Tribal conflict toll put at 53
NZPA-Reuter Johannesburg
Five thousand rival black tribesmen clashed in a township near Durban and the police said that 53 had been killed and nine injured. The fighting between Zulus and Pondos, most of them immigrants from the neighbouring nominally independent black homeland of Transkei, began on Christmas Eve and carried on next day. The clash of 3000 Pondos and 2000 Zulus in Umbumbulu, 30km south-west of Durban appeared to be unconnected with the antiGovernment protests in some of South Africa’s black townships since February last year.

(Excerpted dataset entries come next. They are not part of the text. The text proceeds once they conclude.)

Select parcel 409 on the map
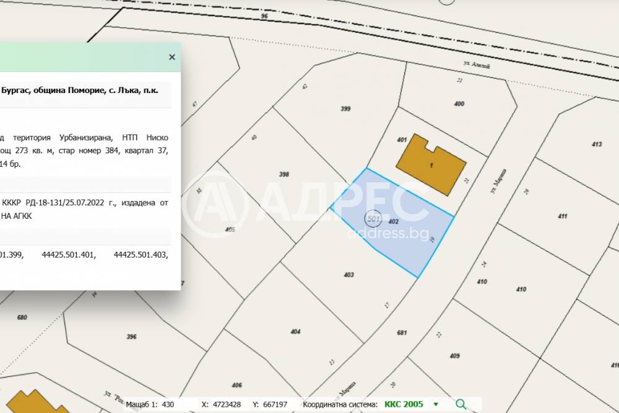619x413 pixels. tap(454, 356)
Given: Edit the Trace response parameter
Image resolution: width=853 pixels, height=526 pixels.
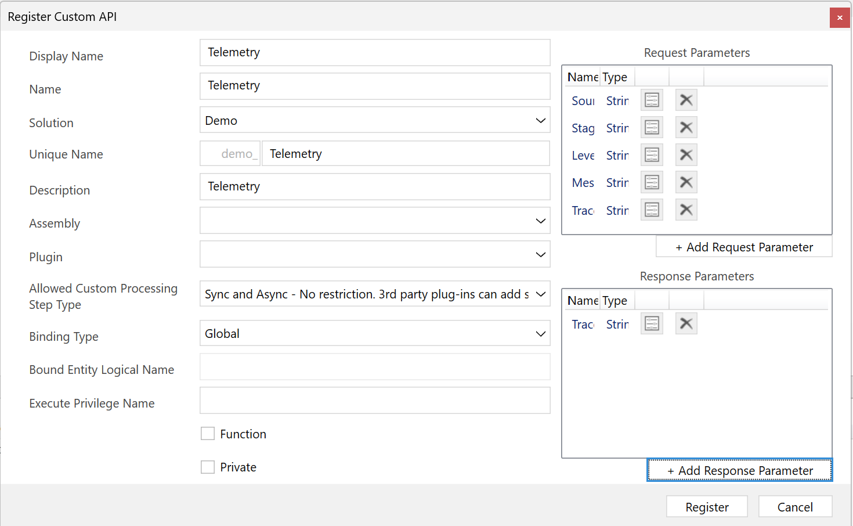Looking at the screenshot, I should coord(651,323).
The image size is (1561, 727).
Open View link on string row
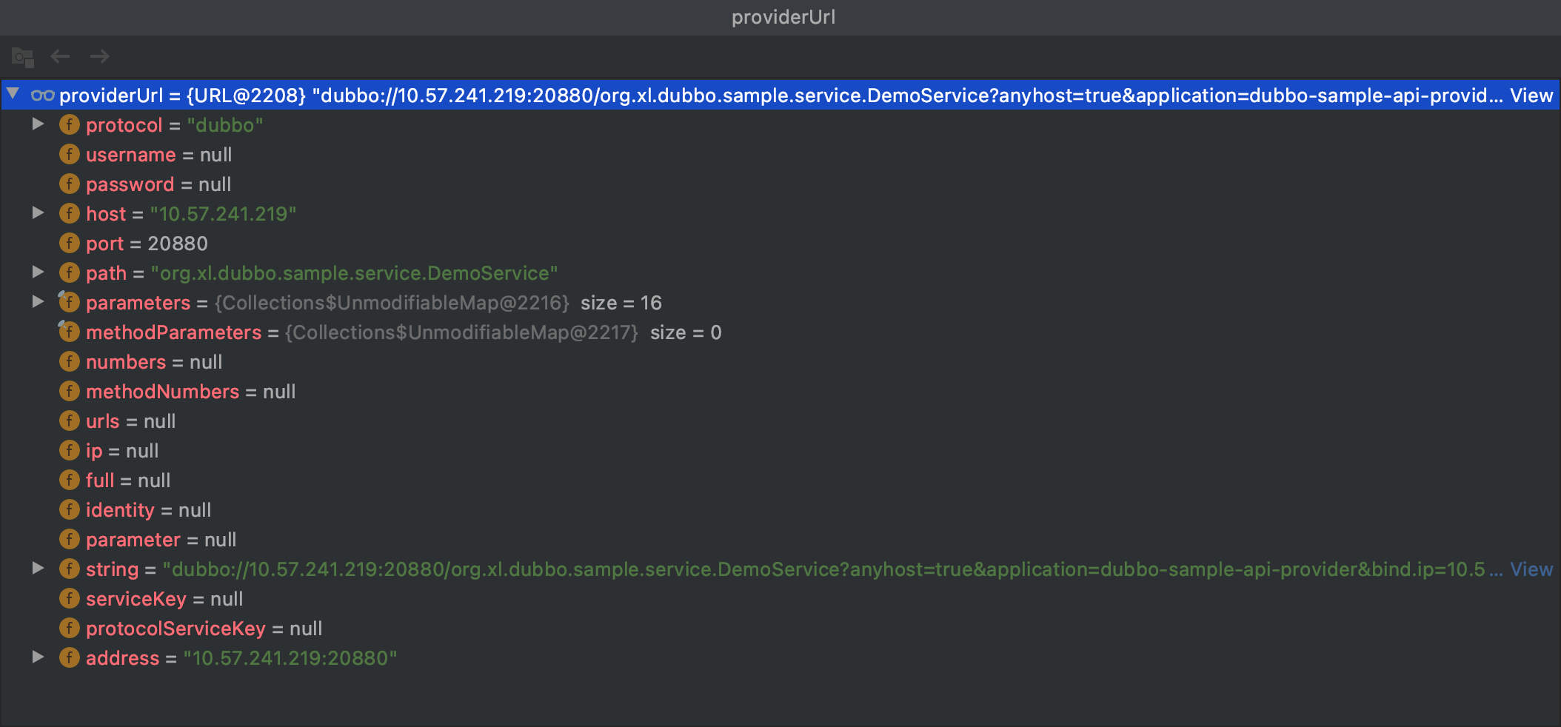click(1531, 569)
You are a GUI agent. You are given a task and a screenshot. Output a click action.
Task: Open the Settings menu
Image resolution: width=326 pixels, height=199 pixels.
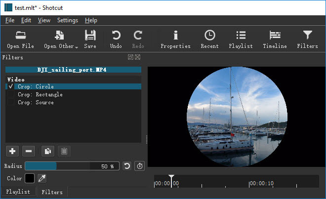coord(68,20)
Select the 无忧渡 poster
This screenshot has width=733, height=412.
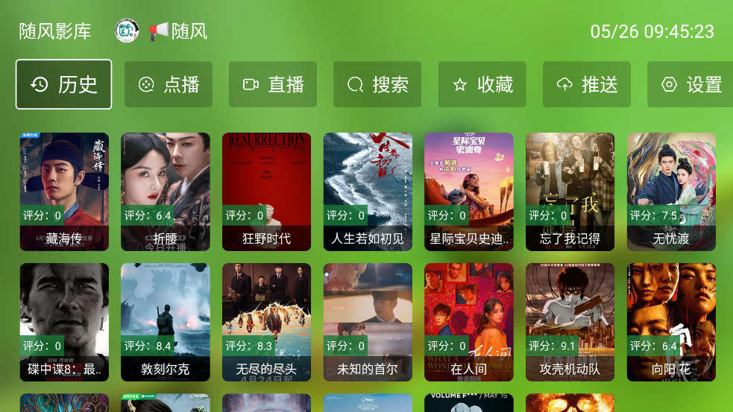[x=671, y=191]
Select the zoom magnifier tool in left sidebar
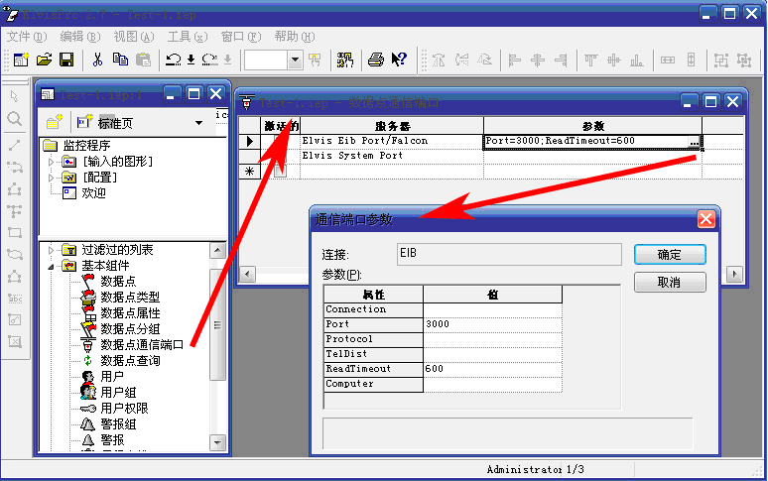 click(14, 119)
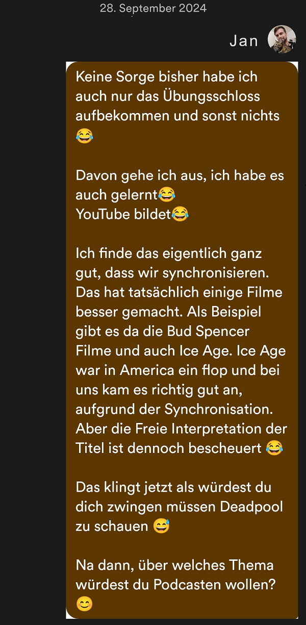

The police said that they did not know what had caused the fighting between the Pondo and Zulu tribesmen at Umbumbulu.
They said that clashes between the rival tribesmen were not uncommon, but the death toll was higher than in previous fighting. The police said that the clash would be investigated. Under apartheid migrant blacks working in the white cities must leave their families behind in the impoverished rural areas. Most of the Pondos in Umbumbulu were from Transkei, but the Zulus were local to the area. “The New York Times” reported that such clashes
had arisen in the past over such issues as rights to water supplies. The traditional Pondo territory adjoins that of the Zulus and tribal fighting between the two in what is now south Africa’s Natal province has been going on for years. The political violence has > largely been free of tribal overtones among blacks, but, south of Durban there has been rivalry for years between tribal groups. On November 20 at least six blacks were killed in Malagazi township in tribal fighting by an estimated 2000 Zulus and Pondos. The rivalry dates to the nineteenth century when the Pondos, according to historical studies, withstood the incursions of Zulu forces commanded by the warrior king, Chaka. The Pondo people, far smaller in number than the Zulus, are part of the Xhosa-speaking group of South African tribes historically hostile to the six million Zulus, the nation’s biggest ethnic group. In the early nineteenth century, under Chaka, the Zulus greatly expanded the territory under their control, sending out detachments across much of southern Africa, causing migrations of other groups that remodelled the region’s tribal geography.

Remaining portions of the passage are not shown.